» **What is needed**
Please repeat each of the records that follow, exactly as written.

» **Supplied material**
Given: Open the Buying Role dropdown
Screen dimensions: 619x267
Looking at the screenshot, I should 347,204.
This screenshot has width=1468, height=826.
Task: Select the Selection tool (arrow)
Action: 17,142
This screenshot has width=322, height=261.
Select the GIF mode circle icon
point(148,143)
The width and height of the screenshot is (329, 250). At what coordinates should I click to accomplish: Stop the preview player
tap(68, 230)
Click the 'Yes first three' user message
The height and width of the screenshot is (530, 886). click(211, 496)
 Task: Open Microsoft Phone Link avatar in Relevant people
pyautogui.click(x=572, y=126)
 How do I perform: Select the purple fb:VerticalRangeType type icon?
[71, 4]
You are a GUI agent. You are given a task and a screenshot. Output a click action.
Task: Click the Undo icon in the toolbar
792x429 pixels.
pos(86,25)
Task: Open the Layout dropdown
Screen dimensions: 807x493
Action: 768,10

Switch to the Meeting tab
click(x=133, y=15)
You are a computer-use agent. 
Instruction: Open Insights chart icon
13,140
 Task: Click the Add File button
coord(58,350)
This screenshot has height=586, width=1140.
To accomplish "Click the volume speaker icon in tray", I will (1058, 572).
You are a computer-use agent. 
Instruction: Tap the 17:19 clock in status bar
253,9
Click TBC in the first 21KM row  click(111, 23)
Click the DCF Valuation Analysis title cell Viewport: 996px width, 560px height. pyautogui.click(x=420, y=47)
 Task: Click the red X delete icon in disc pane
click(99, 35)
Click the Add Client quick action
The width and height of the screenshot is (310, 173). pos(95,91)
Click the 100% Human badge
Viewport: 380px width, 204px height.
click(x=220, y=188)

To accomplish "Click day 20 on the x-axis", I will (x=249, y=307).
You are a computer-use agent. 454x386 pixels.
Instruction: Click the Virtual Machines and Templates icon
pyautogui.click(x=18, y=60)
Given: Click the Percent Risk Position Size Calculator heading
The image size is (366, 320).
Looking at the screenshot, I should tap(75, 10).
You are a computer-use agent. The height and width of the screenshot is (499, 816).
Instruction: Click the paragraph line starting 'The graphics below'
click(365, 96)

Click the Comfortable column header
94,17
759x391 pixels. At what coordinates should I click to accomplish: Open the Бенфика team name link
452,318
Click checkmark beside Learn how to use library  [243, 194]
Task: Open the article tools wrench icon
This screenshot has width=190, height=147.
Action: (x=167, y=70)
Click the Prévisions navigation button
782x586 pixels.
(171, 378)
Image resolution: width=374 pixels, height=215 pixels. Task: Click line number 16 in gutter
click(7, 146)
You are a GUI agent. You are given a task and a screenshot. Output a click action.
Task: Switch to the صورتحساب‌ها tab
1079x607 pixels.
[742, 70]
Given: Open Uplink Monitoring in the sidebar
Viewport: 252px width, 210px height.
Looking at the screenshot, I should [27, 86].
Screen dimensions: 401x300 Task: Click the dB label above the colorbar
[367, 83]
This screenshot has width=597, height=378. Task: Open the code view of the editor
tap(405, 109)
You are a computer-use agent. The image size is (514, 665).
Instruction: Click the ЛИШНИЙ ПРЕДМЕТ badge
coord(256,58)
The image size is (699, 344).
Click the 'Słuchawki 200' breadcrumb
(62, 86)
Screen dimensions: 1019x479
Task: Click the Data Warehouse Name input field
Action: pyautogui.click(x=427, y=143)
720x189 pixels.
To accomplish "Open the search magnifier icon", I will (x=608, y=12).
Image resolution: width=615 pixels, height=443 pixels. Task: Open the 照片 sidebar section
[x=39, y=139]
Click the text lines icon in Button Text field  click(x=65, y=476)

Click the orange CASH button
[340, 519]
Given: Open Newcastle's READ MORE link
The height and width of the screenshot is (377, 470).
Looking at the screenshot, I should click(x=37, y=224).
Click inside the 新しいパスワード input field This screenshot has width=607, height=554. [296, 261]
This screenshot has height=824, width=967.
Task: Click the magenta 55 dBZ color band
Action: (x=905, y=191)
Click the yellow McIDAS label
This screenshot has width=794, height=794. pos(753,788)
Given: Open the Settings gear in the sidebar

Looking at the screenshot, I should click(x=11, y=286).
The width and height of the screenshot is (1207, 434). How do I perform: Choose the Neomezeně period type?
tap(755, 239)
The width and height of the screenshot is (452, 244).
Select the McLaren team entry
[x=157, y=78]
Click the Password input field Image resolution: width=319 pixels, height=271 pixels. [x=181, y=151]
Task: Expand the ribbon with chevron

» **Written answer**
Given: Open the Buying Role dropdown
Screen dimensions: 619x267
Looking at the screenshot, I should 347,204.
This screenshot has width=1468, height=826.
Task: Select the Selection tool (arrow)
Action: 17,142
This screenshot has width=322, height=261.
Select the GIF mode circle icon
point(148,143)
The width and height of the screenshot is (329, 250). At what coordinates should I click to accomplish: Stop the preview player
tap(68, 230)
Click the 'Yes first three' user message
The height and width of the screenshot is (530, 886). click(211, 496)
 Task: Open Microsoft Phone Link avatar in Relevant people
pyautogui.click(x=572, y=126)
 How do I perform: Select the purple fb:VerticalRangeType type icon?
[71, 4]
You are a GUI agent. You are given a task and a screenshot. Output a click action.
Task: Click the Undo icon in the toolbar
792x429 pixels.
pos(86,25)
Task: Open the Layout dropdown
Screen dimensions: 807x493
Action: 768,10

Switch to the Meeting tab
click(x=133, y=15)
You are a computer-use agent. 
Instruction: Open Insights chart icon
13,140
 Task: Click the Add File button
coord(58,350)
This screenshot has height=586, width=1140.
To accomplish "Click the volume speaker icon in tray", I will (1058, 572).
You are a computer-use agent. 
Instruction: Tap the 17:19 clock in status bar
253,9
Click TBC in the first 21KM row  click(111, 23)
Click the DCF Valuation Analysis title cell Viewport: 996px width, 560px height. pyautogui.click(x=420, y=47)
 Task: Click the red X delete icon in disc pane
click(99, 35)
Click the Add Client quick action
The width and height of the screenshot is (310, 173). pos(95,91)
Click the 100% Human badge
Viewport: 380px width, 204px height.
click(x=220, y=188)

To accomplish "Click day 20 on the x-axis", I will (x=249, y=307).
You are a computer-use agent. 454x386 pixels.
Instruction: Click the Virtual Machines and Templates icon
pyautogui.click(x=18, y=60)
Given: Click the Percent Risk Position Size Calculator heading
The image size is (366, 320).
Looking at the screenshot, I should tap(75, 10).
You are a computer-use agent. The height and width of the screenshot is (499, 816).
Instruction: Click the paragraph line starting 'The graphics below'
click(365, 96)

Click the Comfortable column header
94,17
759x391 pixels. At what coordinates should I click to accomplish: Open the Бенфика team name link
452,318
Click checkmark beside Learn how to use library  [243, 194]
Task: Open the article tools wrench icon
This screenshot has width=190, height=147.
Action: (x=167, y=70)
Click the Prévisions navigation button
782x586 pixels.
(171, 378)
Image resolution: width=374 pixels, height=215 pixels. Task: Click line number 16 in gutter
click(7, 146)
You are a GUI agent. You are given a task and a screenshot. Output a click action.
Task: Switch to the صورتحساب‌ها tab
1079x607 pixels.
[742, 70]
Given: Open Uplink Monitoring in the sidebar
Viewport: 252px width, 210px height.
Looking at the screenshot, I should [27, 86].
Screen dimensions: 401x300 Task: Click the dB label above the colorbar
[367, 83]
This screenshot has width=597, height=378. Task: Open the code view of the editor
tap(405, 109)
You are a computer-use agent. The image size is (514, 665).
Instruction: Click the ЛИШНИЙ ПРЕДМЕТ badge
coord(256,58)
The image size is (699, 344).
Click the 'Słuchawki 200' breadcrumb
(62, 86)
Screen dimensions: 1019x479
Task: Click the Data Warehouse Name input field
Action: pyautogui.click(x=427, y=143)
720x189 pixels.
To accomplish "Open the search magnifier icon", I will (x=608, y=12).
Image resolution: width=615 pixels, height=443 pixels. Task: Open the 照片 sidebar section
[x=39, y=139]
Click the text lines icon in Button Text field  click(x=65, y=476)

Click the orange CASH button
[340, 519]
Given: Open Newcastle's READ MORE link
The height and width of the screenshot is (377, 470).
Looking at the screenshot, I should click(x=37, y=224).
Click inside the 新しいパスワード input field This screenshot has width=607, height=554. [296, 261]
This screenshot has height=824, width=967.
Task: Click the magenta 55 dBZ color band
Action: (x=905, y=191)
Click the yellow McIDAS label
This screenshot has width=794, height=794. pos(753,788)
Given: Open the Settings gear in the sidebar

Looking at the screenshot, I should click(x=11, y=286).
The width and height of the screenshot is (1207, 434). How do I perform: Choose the Neomezeně period type?
tap(755, 239)
The width and height of the screenshot is (452, 244).
Select the McLaren team entry
[x=157, y=78]
Click the Password input field Image resolution: width=319 pixels, height=271 pixels. [x=181, y=151]
Task: Expand the ribbon with chevron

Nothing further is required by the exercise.